I feel he is making every attempt to prove to me he wants our marriage to work. I miss him more now than I ever have before and I find myself calling him every now and then just to say hi or texting him to tell him good morning. Then I feel like I'm still supposed to be angry(which I am at times) but I'm more hurt and betrayed than anything. Is it wrong of me to want to spend so much time with him right now? Is it wrong of me to be showing him so much attention? I don't want him to feel like everything is okay or like I'm okay, because they're not. I'm not. I'm just hurting and being away from my best friend hurts even more. 

Sorry for the rambling. I'm just trying to approach this in the best way, so I don't look like a doormat to him.


----------



## CandieGirl (Apr 27, 2011)

Sounds like you're both handling it pretty well; I think you're confused by your feelings right now. Deal with the issues at hand, don't just rug sweep, and at the end of it all you should come out with a better understanding of how to move forward with your husband.

Great start, though, you sound like a very strong person; you will need strength for this challenge. Best wishes.


----------



## aqua123 (Feb 3, 2012)

Thank you so much for your response. I keep stalking the forum waiting for someone with experience, someone on the outside to answer and offer guidance. I'm VERY confused by what I should be doing and shouldn't be doing. I've never wanted to kiss my husband more than I do right now but I know I shouldn't. I've never wanted to have him around more than I do right now, but I feel like I should be making him wait until he's about to burst because he hasn't seen me in a while. I don't want to be too available and willing, but I also don't want to be distant and unwilling.....this is a total roller coaster!


----------



## ing (Mar 26, 2011)

First of all I am sorry that you are here.
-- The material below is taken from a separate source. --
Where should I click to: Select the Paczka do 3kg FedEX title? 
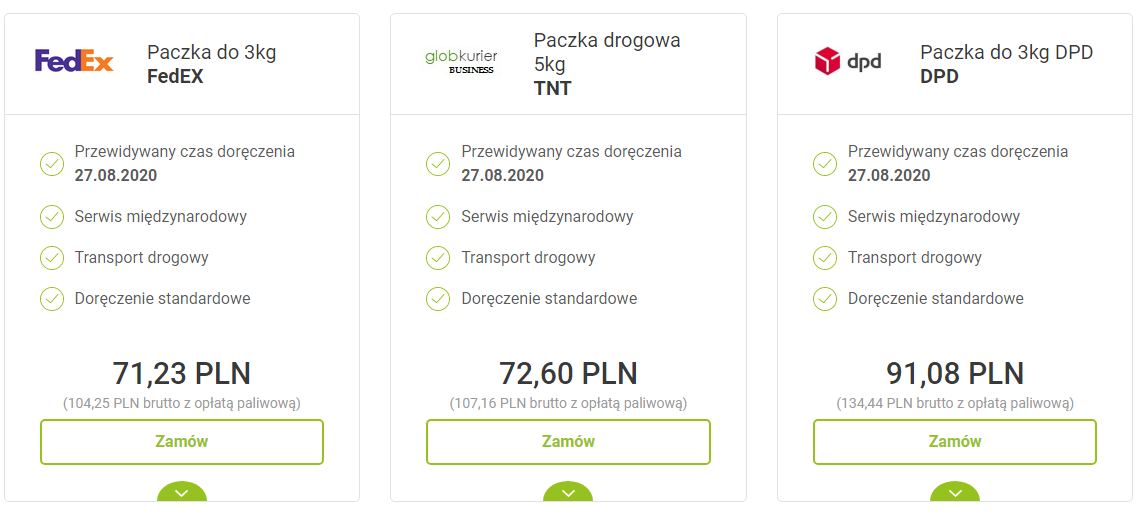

We understand the pain you are suffering because many of us have been though the same thing. There are also people here who are the betrayer and they bring a perspective to the forum that is not always comfortable, but it is useful!
It really sounds like your husband is remorseful from the post.

He has phoned her and initiated no contact
He has quit his job to make this possible
He is providing details of the affair.
These are pre-requisites to any Reconciliation but there are a few more things you should consider.

When a cheater is found out, as you found out, they invariably try and minimise the affair to "avoid hurting you" He needs to understand that withholding anything from you is another betrayal. 
You need to start to feel safe too. He gives you all passwords.
Email, facebook, computer, hands you his phone.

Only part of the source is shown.